Speaking with
SFX, director J.J. Abrams talks about his highly anticipated sequel
Star Trek Into Darkness. He says that the film wasn't made for everybody, but he believes that both
Trek fans and non-fans will find it satisfying.
"Of course you can’t make this for everyone. There are going to be detractors. But I think that the important thing is this movie, at least the ambition behind it, is… if you’re a Star Trek fan, you’re going to be very happy. Because the movie acknowledges, in a big way, what has come before. If you’re not a lifelong Star Trek fan, like myself, what I think and hope is that you’ll have a great time and you’ll be gasping and shrieking and laughing and crying and all that stuff in a way you would not expect to in a Star Trek movie." He discusses the franchise's decades-long comparisons to
Star Wars, which he will be tackling in Disney's
Episode VII for 2015, and whether or not
Into Darkness will borrow more from that series than the 2009
Trek film.
"I wouldn’t say that the first movie is an absolute Star Wars derivation. The irony of course being that Star Trek came out before Star Wars. We’re inheriting Star Trek, so we’re allowed to do space stuff. Of course when Star Wars came out, people referred to Star Trek, because it was spaceships. Everything is sort of a derivation of everything else. Just the way Star Wars was of Flash Gordon and of dogfight war films in the TIE Fighter sequences. Everything has something it borrows from.

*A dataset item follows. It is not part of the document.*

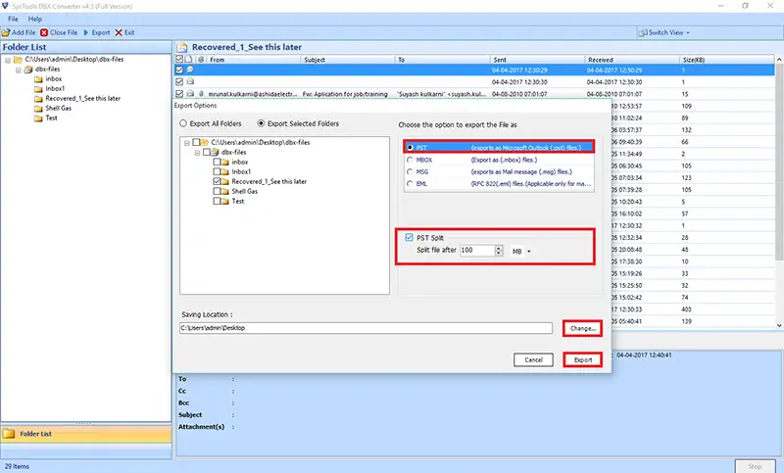784x473 pixels.
Task: Select the Export All Folders radio button
Action: 183,123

"Where this story goes, if you’re going to go to a place that’s as intense as some of the stuff is in this movie, I think you need balance. And so while there are moments that are pretty dark and crazy, those scenes just won’t matter to you – you won’t care about them – if you haven’t been laughing along the way and rooting for these characters you have to feel for. The idea is to try and balance it, not to have it be one thing or the other." For more from Abrams and on
Star Trek Into Darkness, be sure to pick up the latest issue of SFX.
Star Trek Into Darkness stars Chris Pine, Zachary Quinto, Benedict Cumberbatch, Zoe Saldana, Karl Urban, Simon Pegg, Alice Eve and Anton Yelchin. The film is set to hit theaters May 17th.